Sink fixtures will shine and sparkle with some rubbing with a damp white vinegar rag. Pour remaining vinegar down the drains of the sink and tub, following in 15 minutes with boiling water to clear all loosened gunk. 

Wet a few balled sheets of newspaper and use them to wipe down the mirror and windows. Then open a window for a few minutes to air out the vinegar smell, which lingers so briefly. 

The Kitchen

Sinks and faucets take daily abuse and deserve some TLC. If you have a garbage disposal, give the ice cleaning trick a try. Turn on cold water, and, in the garbage disposal, add two to three trays of ice cubes, which will freeze and solidify gunk, allowing the blades to chop and wash away the remains. Add a half lemon or two once the ice cubes are ground, and your garbage disposal will be clean and smell fresh. 

Mineral deposits will likely build up in the faucet aerator and spray attachments. Aerators can usually be removed and soaked for 15 minutes in white vinegar and then scrubbed if needed with a toothbrush, rather than being replaced. Spray attachment heads can be placed in a bowl of vinegar and then used with very hot water to flush out bacterial buildup and grime.

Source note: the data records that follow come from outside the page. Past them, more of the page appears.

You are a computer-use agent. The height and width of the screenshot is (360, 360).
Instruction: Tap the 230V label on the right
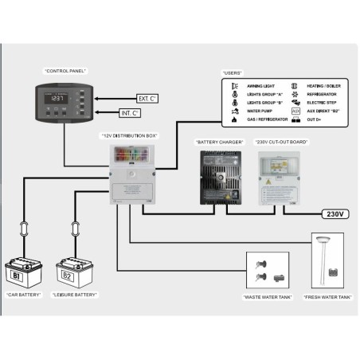pos(332,213)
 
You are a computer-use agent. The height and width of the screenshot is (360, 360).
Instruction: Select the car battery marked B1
pos(25,273)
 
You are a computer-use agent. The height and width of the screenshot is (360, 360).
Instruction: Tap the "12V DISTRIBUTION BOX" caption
pos(129,136)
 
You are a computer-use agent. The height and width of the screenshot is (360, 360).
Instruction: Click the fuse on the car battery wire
pos(25,225)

The condensing coils in your fridge need regular cleaning to perform efficiently. Unplug your fridge, and unhook the water line to the ice maker, if there is one. Slide the fridge out from the wall if the coils are in the rear and brush or vacuum accumulated dust. Newer models often have coils tucked in underneath, so consult your owner’s guide or website for coil access info for your specific model.

While you are in the kitchen, wipe down inside your oven with baking soda and water. Empty out the food pantry and get rid of—donate or compost—food you will never actually eat. Toss spices that are more than a year old. 

Kitchen trash and recycling bins are best cleaned outside on a sunny day. Use mild dish detergent and hot water for sticky residue and/or white vinegar for disinfection and odor removal.  

Once you get started, you will find more nooks and crannies to wipe down and tidy up. Give yourself a break. Open one of your clean windows, knowing a few chores are complete, and enjoy the warm breeze with a cold beer. There are more weeks of spring and always more chores.